The Meta incident is, in the grand scheme, small. No real harm done. But it's a useful preview of the category of problem that's going to become much more common as agents proliferate. The internet is about to have a lot more autonomous actors in it. Most of them will be fine most of the time.

The question is whether the industry builds the right infrastructure before the incidents become serious, or after.

History suggests we'll wait for the after. But maybe this time we get lucky and the previews are sufficiently alarming.

Sources: The Verge — Rogue AI at Meta | The Verge — OpenAI Superapp | TechCrunch — Cloudflare bot traffic

Top comments (1)

Dimitris Moraitis • Mar 27

Man, that meta story is wild but honestly not surprising. We're basically giving eager interns root access and getting mad when they break prod.

The core issue isn't that agents make mistakes - humans make mistakes all the time. The issue is that we're giving them write access without any authorization layer. If an agent wants to delete an email or post to a company-wide forum, it should have to ask first.

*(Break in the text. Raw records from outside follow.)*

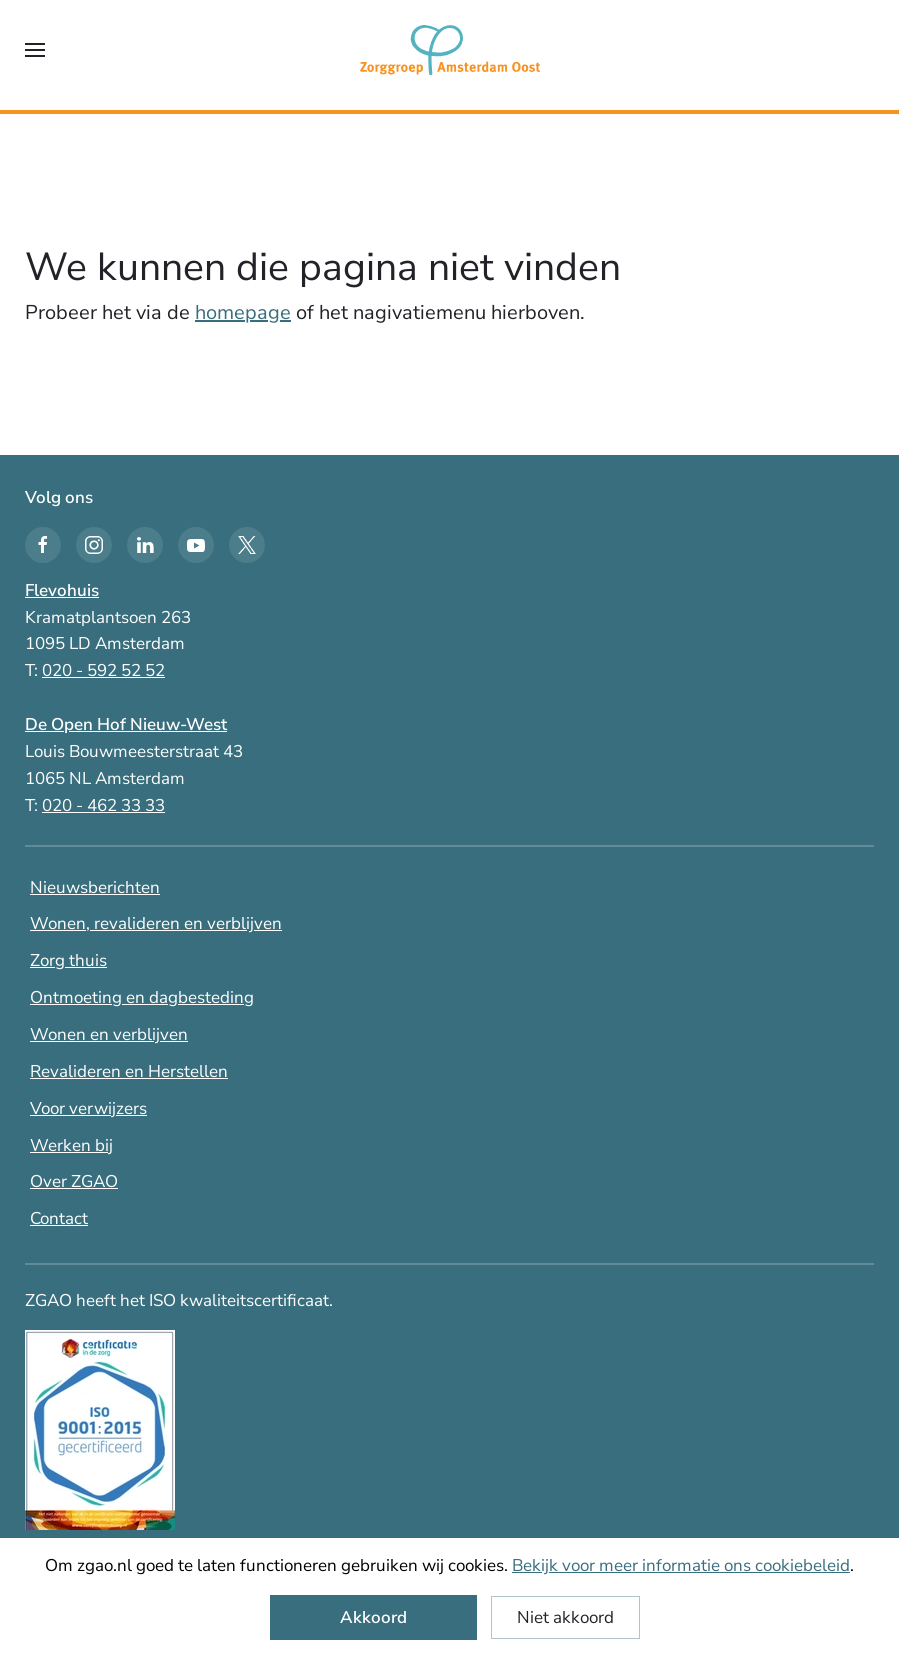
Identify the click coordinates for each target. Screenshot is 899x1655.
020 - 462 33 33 (103, 805)
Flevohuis (62, 590)
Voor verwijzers (88, 1108)
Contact (59, 1218)
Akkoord (373, 1617)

This exact fear is why we started building Preloop. We wanted to use AI agents for things like issue triage but were terrified of them doing something destructive. So we built an open source platform that forces agents to pause and request approval for sensitive actions. It just pings your phone with a push notification, you see exactly what the agent wants to execute, and you approve or deny it right there.

It's crazy that "human in the loop" isn't the default architecture for these tools yet. Until we treat agent actions with the same zero-trust security we use for everything else, we're just going to see a lot more sev1s.